There must be a million quotes about mothers.

“It’s the hardest job you’ll ever love.”

“There is no way to be a perfect mother, but a million ways to be a good one.”

“Being a mother is the highest paid job in the world, since the payment is in pure love.”

The one that stood out, though, as I was searching for inspiration is this: “Motherhood is a choice you make every day to put someone else’s happiness and well-being ahead of your own.”

Self-sacrifice is one of the biggest gifts we give our children. I saw it in my own mother at every turn during my childhood. Even in the little things, she put the rest of the family first. I remember the oddest little details.

When we’d pass around a platter of chicken at Sunday dinner, she always went last and took what was left, usually the neck of the chicken, or a wing if she was lucky.

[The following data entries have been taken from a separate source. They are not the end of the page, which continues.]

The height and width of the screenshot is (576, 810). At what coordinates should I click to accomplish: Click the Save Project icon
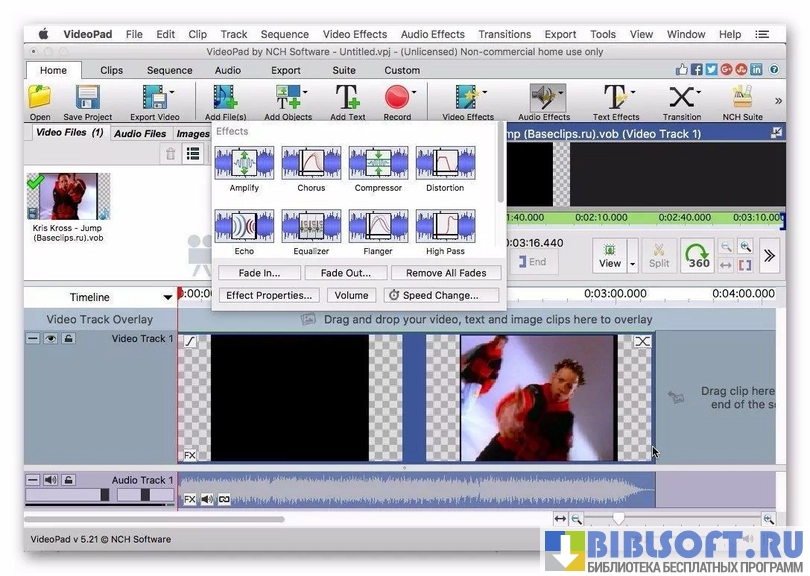pos(87,98)
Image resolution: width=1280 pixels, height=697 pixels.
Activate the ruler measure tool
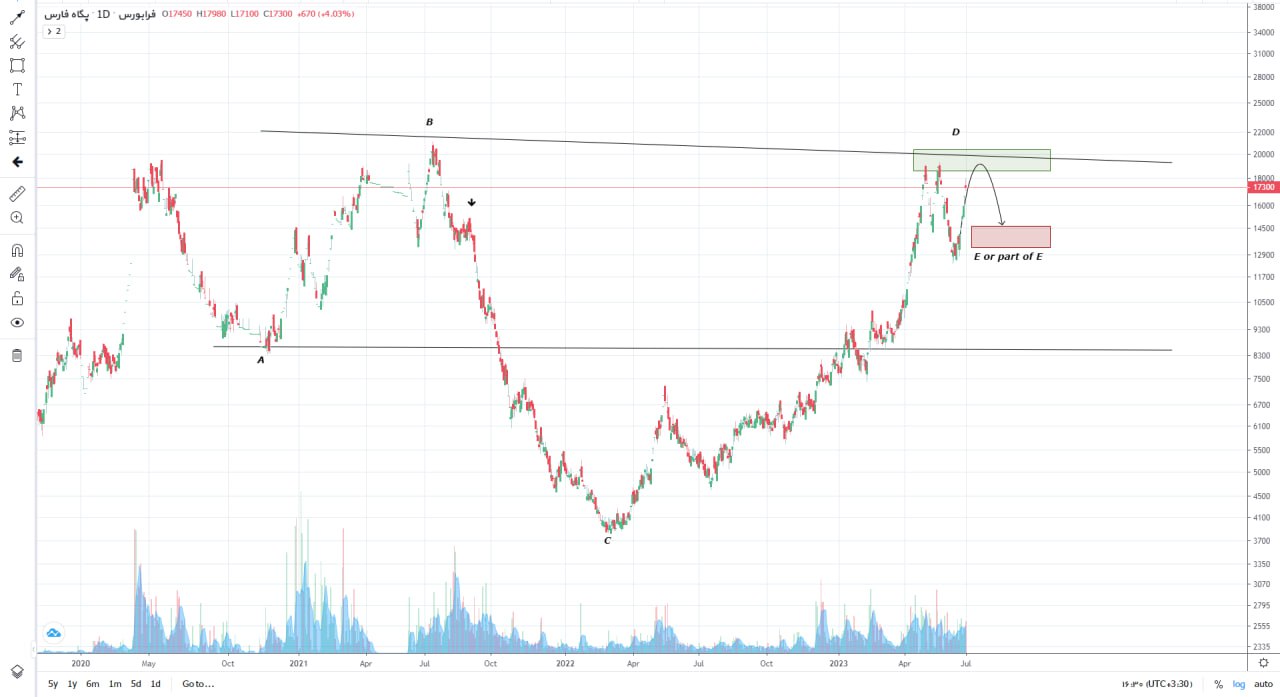point(17,193)
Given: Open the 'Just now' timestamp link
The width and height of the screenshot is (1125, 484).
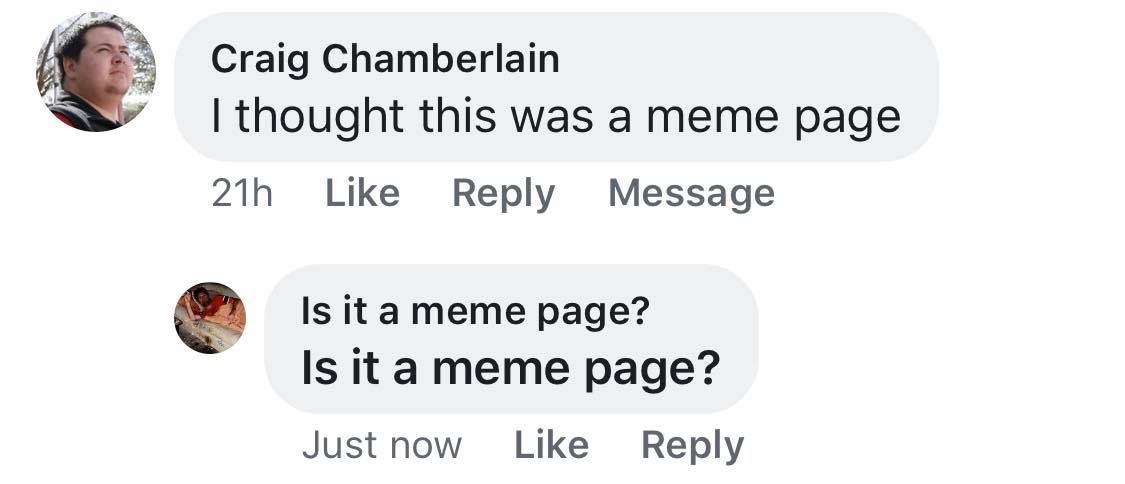Looking at the screenshot, I should click(382, 445).
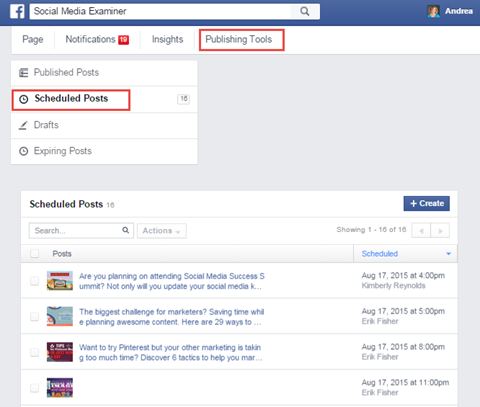
Task: Click the search magnifier in top bar
Action: (x=305, y=11)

One time she saw a winter coat in our hometown department store that she so admired. Her own coat was thread-worn, but new school shoes for us kids took precedence. Dad found out how much she wanted that coat and gave it to her for Christmas. You’d have thought she won the lottery.

Mom stayed up most of the night one time to sew me a new dress for a speech meet. Even as a junior high student, I recognized the sacrifice.

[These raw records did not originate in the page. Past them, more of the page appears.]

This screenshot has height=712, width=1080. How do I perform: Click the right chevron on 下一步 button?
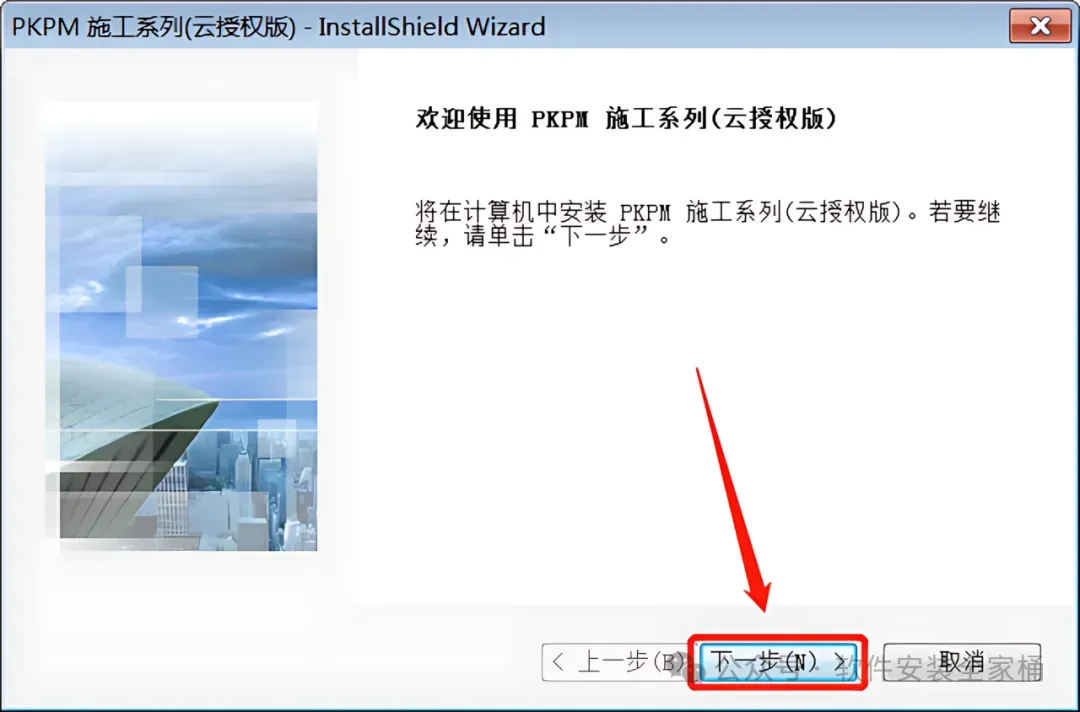coord(840,662)
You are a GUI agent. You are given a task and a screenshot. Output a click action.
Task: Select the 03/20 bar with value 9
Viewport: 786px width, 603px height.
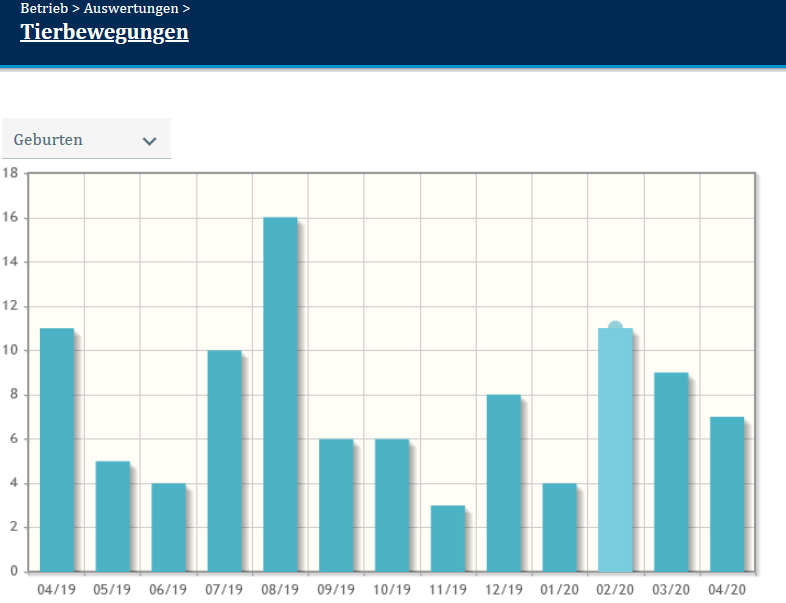671,472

She was gifted at encouraging us without being overbearing, at loving without lavishing, at believing in our abilities no matter what.

When it came time to raise my own children, I inherently tapped into Mom’s wisdom. I, too, tried to encourage without pushing my daughters too far. But I believe we do our kids a disservice if we don’t set expectations. My brothers and I were expected to get good grades, even though our parents never overtly issued any decree to be the best and brightest.

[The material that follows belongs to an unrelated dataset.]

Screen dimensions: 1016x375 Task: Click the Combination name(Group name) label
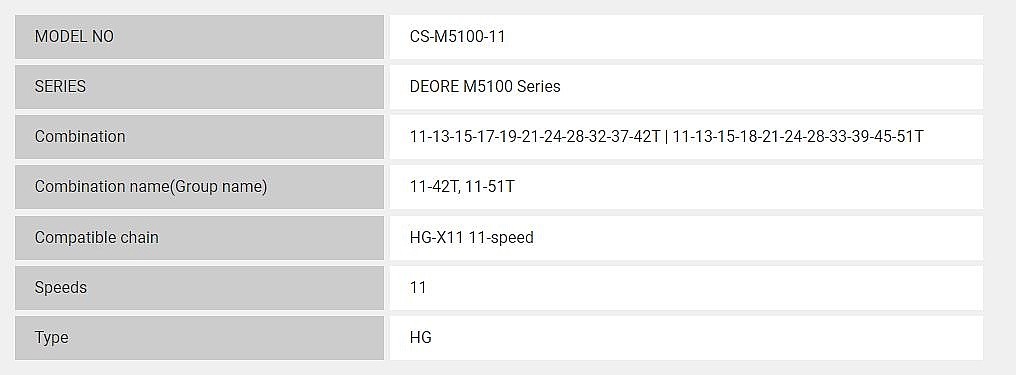click(x=151, y=187)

Our work ethic was honed the same way. I was expected to pull my weight on the farm and had assigned chores. My daughters also had their daily tasks, and when we’d operate our sausage stand at a couple of county fairs each summer, they came along and helped out big-time. I remember a friend coming by the food stand one time and commenting — perhaps in jest, or perhaps not — “You know, there are child labor laws,” implying we were overworking our daughters. They both now say their own work ethic can be traced back to those busy fairs where we toiled side by side.

Lest you think I’m too much of a slave-driver, my kids also remember and treasure lots of leisure activities, too. Lying on our back deck watching the stars come out. Watching thunderstorms roll in from the shelter of our front porch. Reading books, going to parks, making cookies together.

As I see my younger daughter raising her own daughter, I smile as I witness the same self-sacrifice I saw in my mother. She puts others’ needs first, just as I believe generations of women in my family always have.

I marvel at my daughter’s parenting skills. With a degree in early childhood education, she’s a master at handling a spirited 3-year-old with more patience than I ever had.

Today, I’m celebrating Mother’s Day with my husband, both of my daughters and their husbands, and my granddaughter. With one daughter in Idaho and the other in Alaska, it’s rare to get everyone together these days, so it will be a special weekend, full of love and laughter. It’s the greatest gift a mother could ask for.